_Exercise_: Lay out as a JSON list of strings everything in the data from the line containing "Where should I click to: Click" down to the end, one string per line, both ends included and blank lines omitted. Leave the pictures out.

_Data supplied_:
## BEGIN

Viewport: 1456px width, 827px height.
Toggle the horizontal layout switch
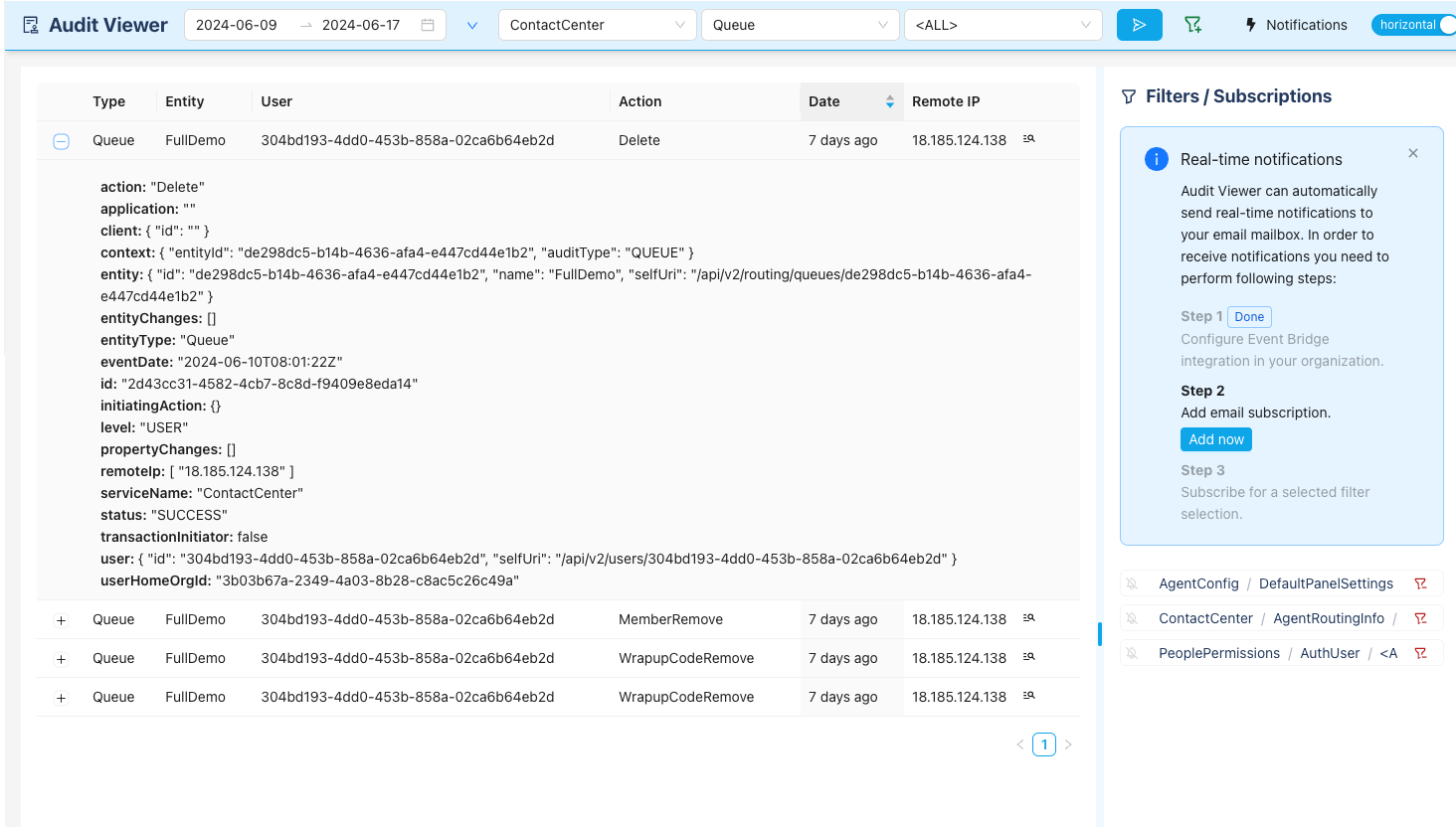(x=1413, y=25)
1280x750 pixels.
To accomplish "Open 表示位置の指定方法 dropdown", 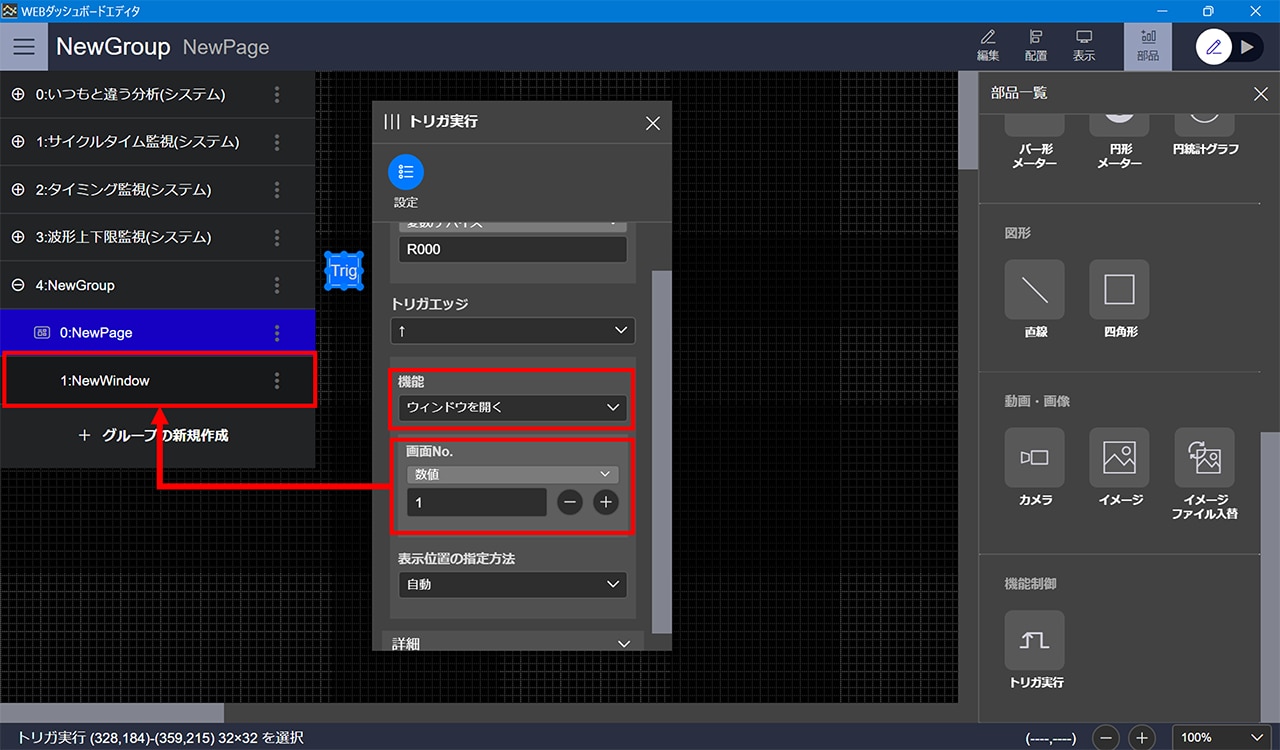I will 512,584.
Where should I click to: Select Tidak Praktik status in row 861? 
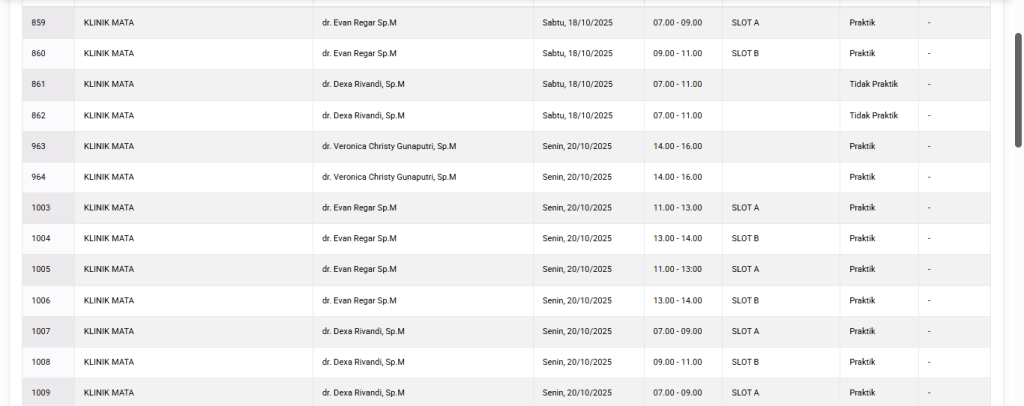873,84
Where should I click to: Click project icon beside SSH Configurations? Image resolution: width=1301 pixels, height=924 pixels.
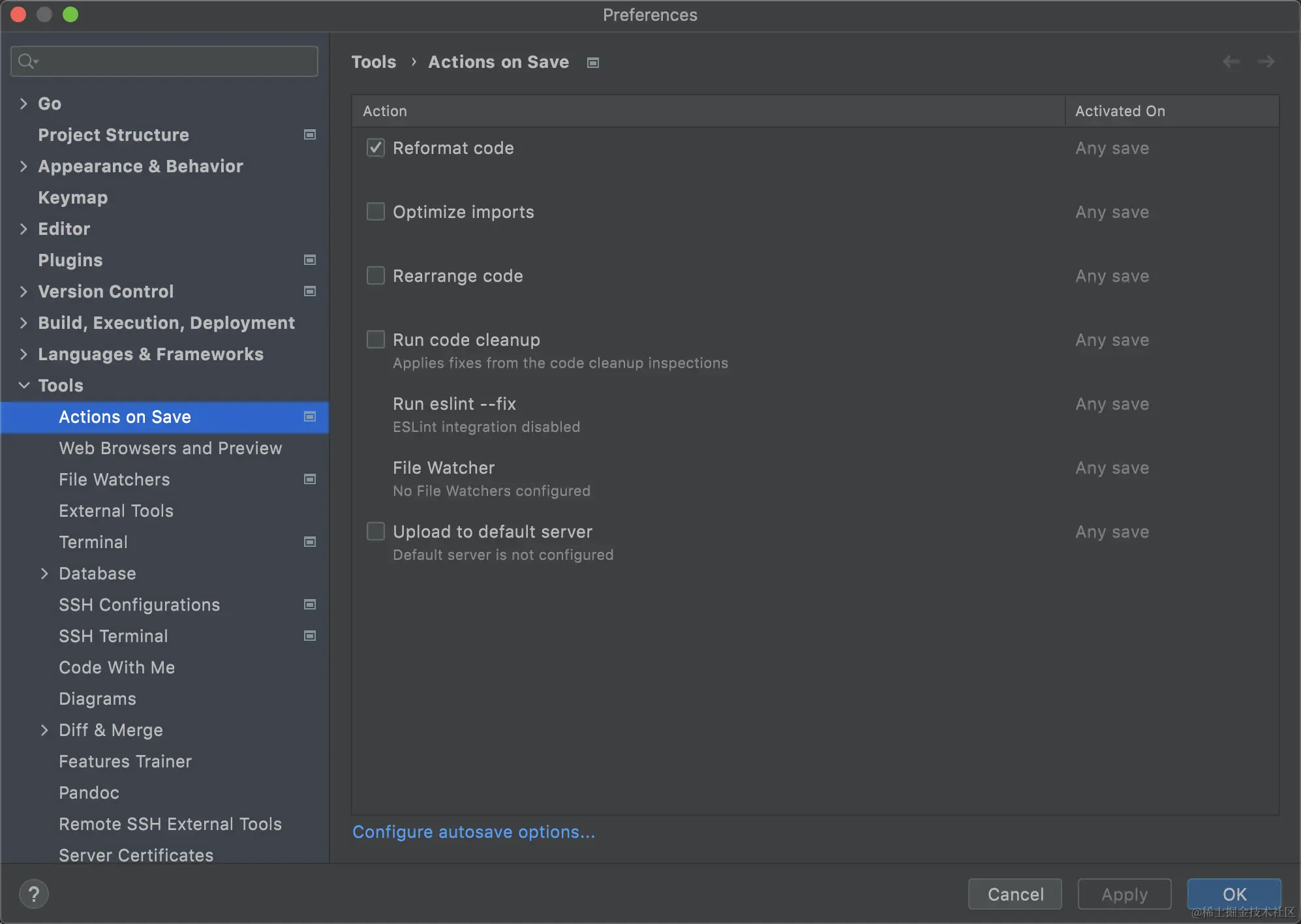(310, 604)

## END

_Task solution_:
[
  "Where should I click to: Click project icon beside SSH Configurations? Image resolution: width=1301 pixels, height=924 pixels.",
  "(310, 604)"
]